## Data supplied

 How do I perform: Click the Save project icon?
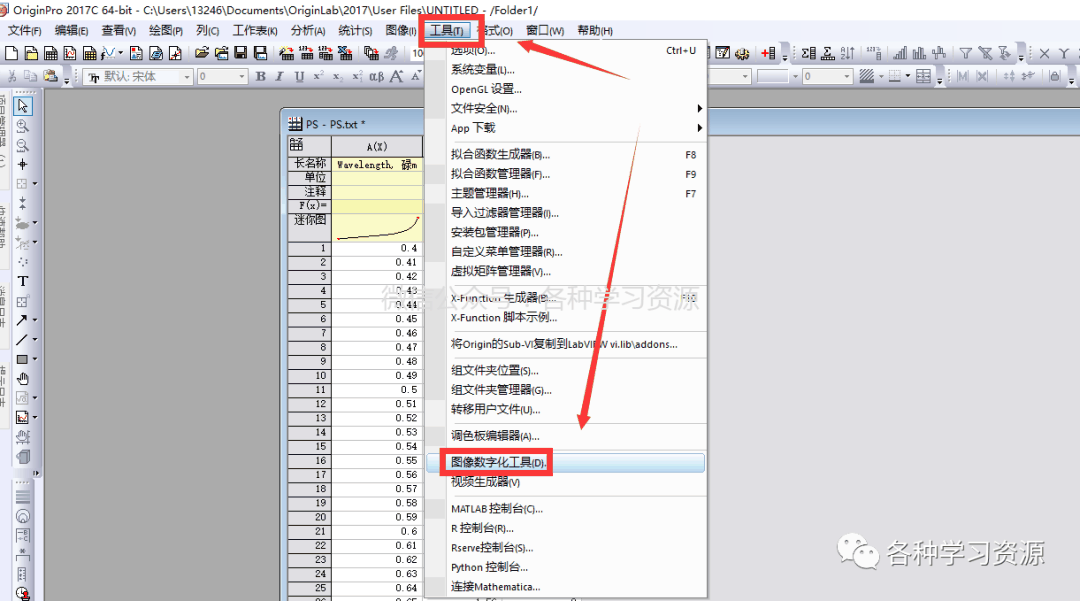click(242, 53)
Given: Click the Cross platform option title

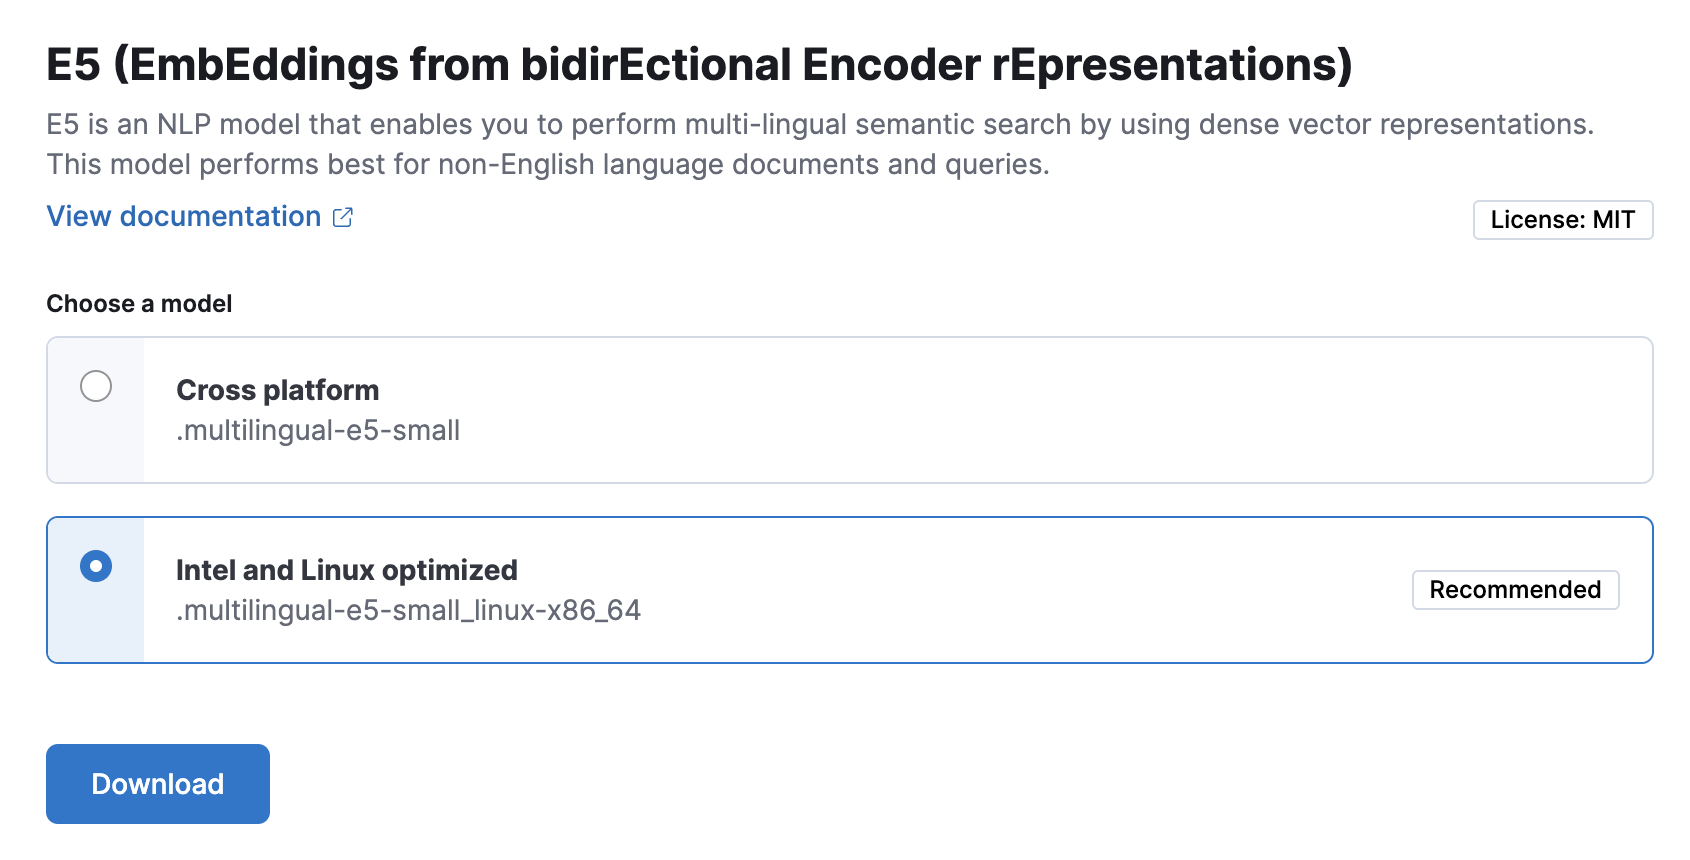Looking at the screenshot, I should (x=278, y=390).
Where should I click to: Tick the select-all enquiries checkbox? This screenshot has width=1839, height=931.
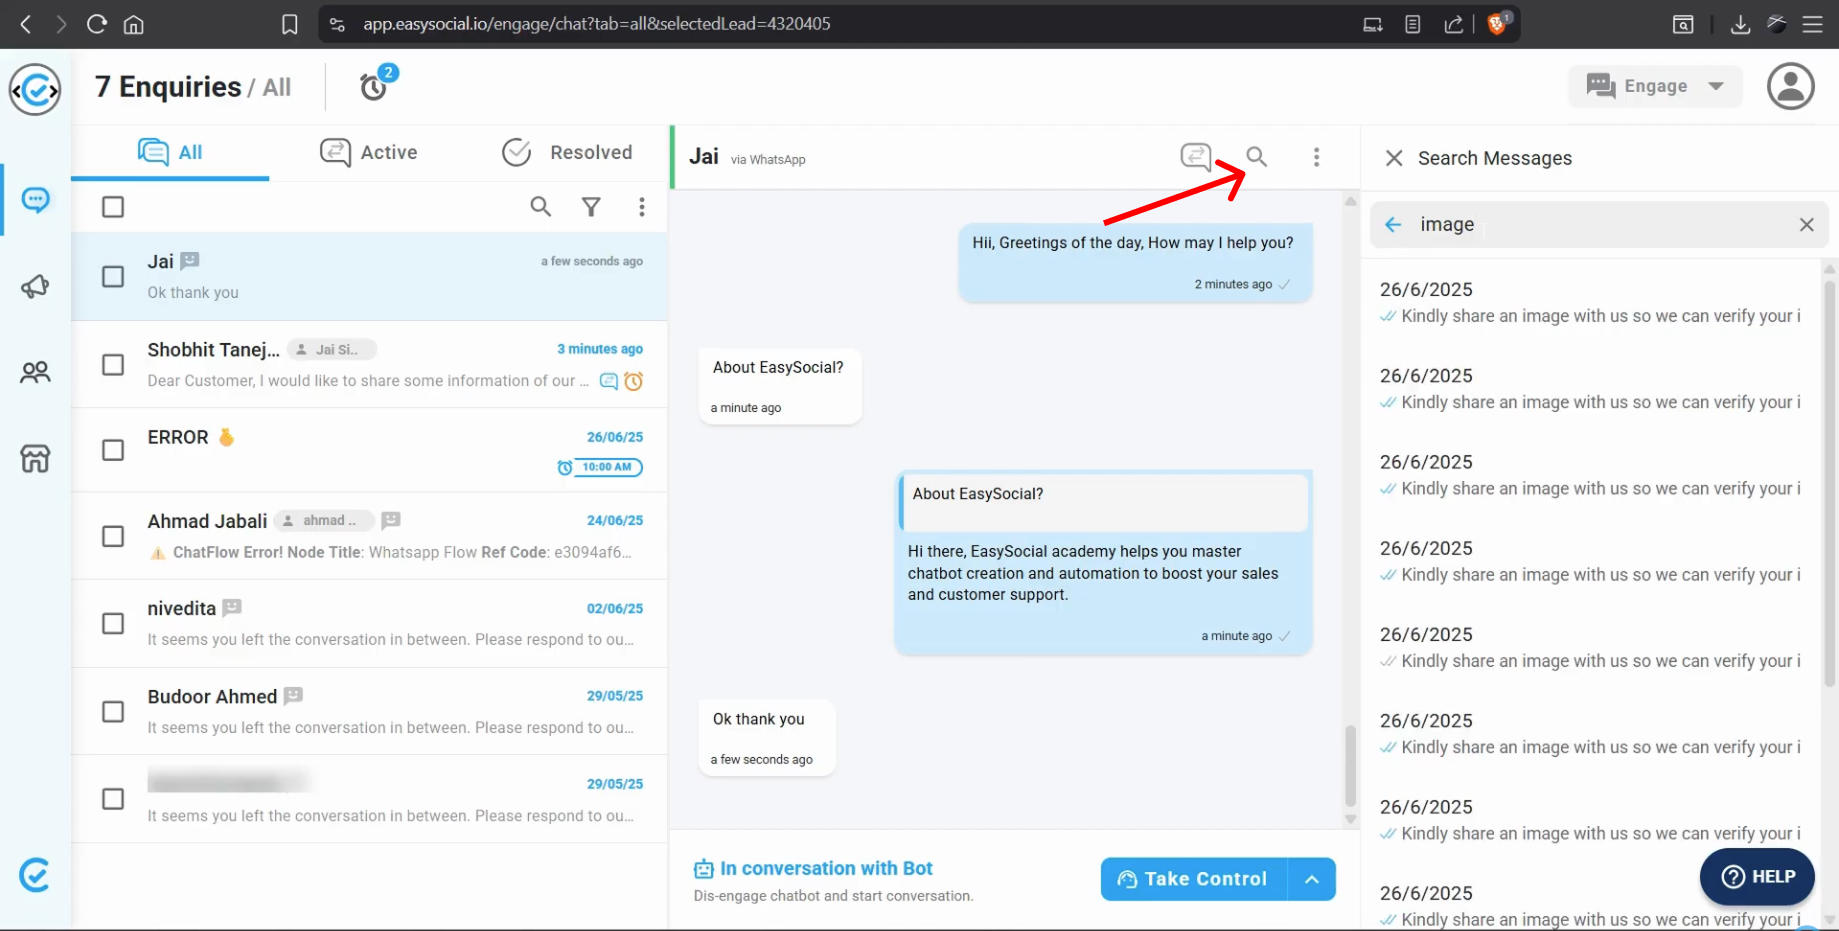(113, 207)
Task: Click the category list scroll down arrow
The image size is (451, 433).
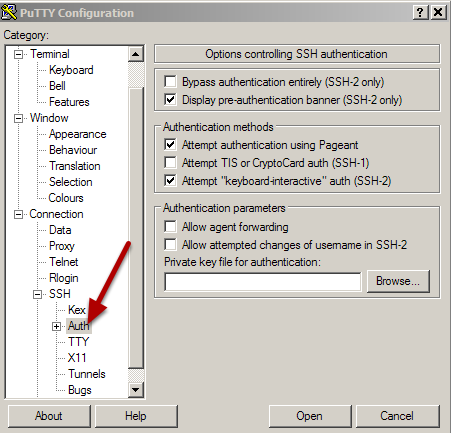Action: pos(136,389)
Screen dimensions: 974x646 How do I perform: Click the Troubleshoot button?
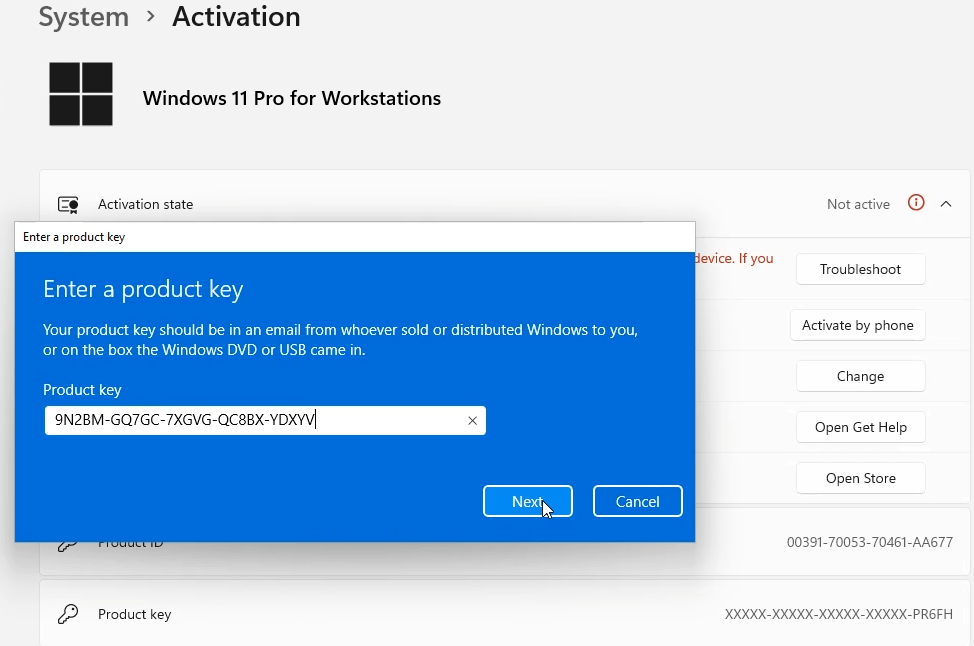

## Your instructions
Every line above should be returned word for word, with the pictures left behind.

## Solution for this problem
 How do I perform: Click the Save project icon?
click(242, 53)
Given: Click the Cross platform option title

Looking at the screenshot, I should (x=278, y=390).
Where should I click to: Tick the select-all enquiries checkbox? This screenshot has width=1839, height=931.
(113, 207)
Task: Click the category list scroll down arrow
The image size is (451, 433).
Action: pos(136,389)
Screen dimensions: 974x646 How do I perform: Click the Troubleshoot button?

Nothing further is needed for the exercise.